Well this post was created in WordPress ‘s mobile app. I sometimes use talk-to-text which may or may not make things easier/faster. It depends on how fast you talk and whether or not you are the type of person who likes to re-read and edit before publishing. I also read and comment in WP Reader more often than on laptop, but it depends and varies from day to day or week to week.

There are other things phones are handy for, obviously, such us connecting with friends and family via text apps across the globe. Time zones become less important when texting than during traditional phone calling.

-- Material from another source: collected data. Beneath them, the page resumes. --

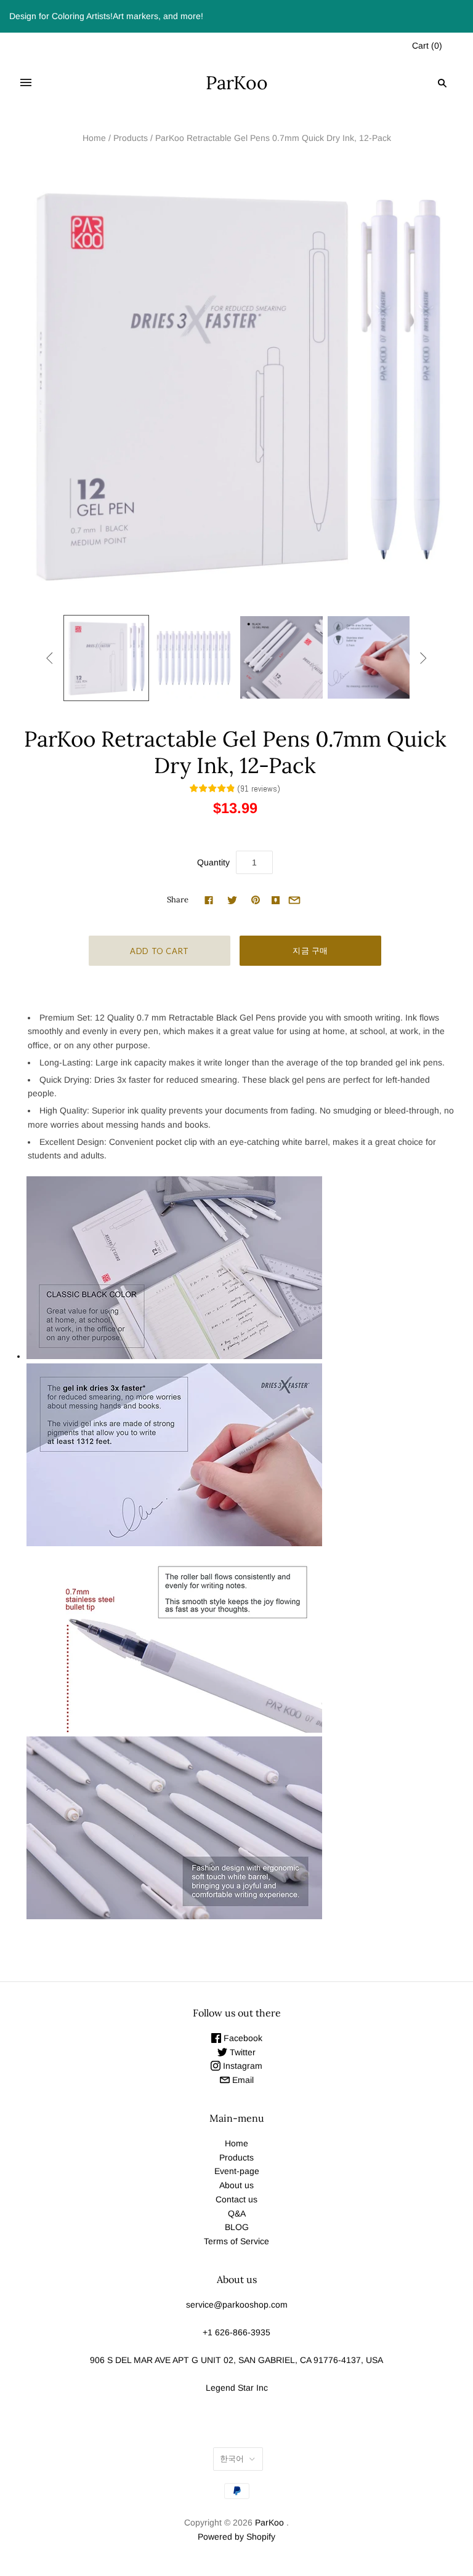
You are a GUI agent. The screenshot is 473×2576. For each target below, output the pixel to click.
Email (242, 2080)
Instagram (241, 2066)
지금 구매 (310, 950)
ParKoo (269, 2522)
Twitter (241, 2052)
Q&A (237, 2213)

Maps via the built-in GPS has made me a much less apprehensive driver when navigating unfamiliar routes. And, for the hearing challenged peeps like me, the phone has made me less introverted, more social as well as more confident in certain situations. And let’s not forget shopping, photography, music, podcasts and how-to videos which have saved the day for many of us probably too many times to count.

So there you go. Validation that the phone in our hands is more than just a mere distraction. 😉

Did I miss anything?

Thank you for reading my post today. See you in the comments.


23 thoughts on “The undeniable lure of smartphones

  1. I also prefer typing on a keyboard, especially when there are more than a few sentences involved. I also prefer desktop to laptop, though this was initially founded when I was heavily into graphic design and found that laptops didn’t have the power I needed to complete design projects. Whenever my current desktop transitions to the afterlife, I’ll consider getting with the times and getting a laptop. 🙃

    Liked by 1 person

  2. I should have it embedded in my arm so I don’t have to carry it around all day! It is my life and it will be the death of me! You nailed most of them but I especially love the way it connects us all. Hugs, C

    Liked by 1 person

  3. Ahh, the ongoing “screen-time” debate. It’s tricky. As you and others have pointed out, Smart Phones are so damn handy. Books! Music! News! Weather! Random facts galore! And that’s not even mentioning the phone itself. They’re truly awesome.
    Yet sometimes it’s hard to feel fully present when everyone has their own device in front of their faces. It’s the perfect “out” for uncomfortable situations. And I think it’s important for us to be uncomfortable sometimes—be that a family reunion, an awkward dinner, or even just a meeting—it’s in those moments that we’re truly human. 🕊

    Liked by 1 person

    1. The fully present thing is an issue. Even when we all have our phones down and talking happily, inevitably someone wants to verify something or search up something etc and next thing you know, the phones are back in our faces. 😀

      Liked by 1 person

  4. I’m so lucky to have a happy medium. I don’t get internet or WiFi or on most days cell reception at home. I love it that way! There’s a lot more to focus on. Sure it’s annoying when someone makes a comment (that I somehow receive) but I can’t respond back to. Or it can be frustrating when I want to make a blog post and I have to drive into town to do it, but this just forces me to schedule my screen time around living my life. I can still download books and audible to listen to while doing farm chores. Yet I’m forced to focus on the important things and that’s a blessing I hope isn’t taken from me for a while.

    Liked by 2 people

  5. It definitely makes creative writing easier when I can instantly look up the day of the week back in 1985 or find out the weather in a different city. I also have been reading more, but I’m not sure I retain as much when I read on a screen. I’m all for it though ~ I text with my daughters daily and we wouldn’t be in contact nearly as much without that. Plus I get instant pics of my grandkids and granddogs all the time too 🙂

    Liked by 1 person

  6. I do everything on my phone. I think my favorite thing is the ability to get answers to random questions when my fried brain just won’t give me the answers. Goigle (misspelled on purpose cuz that’s me🤷🏼‍♀️) is my friend!

    Ben spends all his time on YouTube or the movie streaming apps… “Nef-fix” or Disney, Hulu… I think between about 3-4 of use sharing access we have them all.

    I even make occasional phone calls😲 Not often though… talking on the phone (except to a daughter) is 😱

    Liked by 1 person

  7. I write and read everything on my phone too, using WP mobile, Google Docs, and Word. My phone and its mobile data served as my computer when I didn’t have Internet service for two years after I retired, and I just got used to it.

    Liked by 2 people

    1. Habits…right? We do get used to things…

      I find with all the back and forth I travel it’s easier to just grab my phone than to pack up the laptop each time. But for some things, I prefer a proper keyboard.

      I like the choice and versatility my phone provides me with.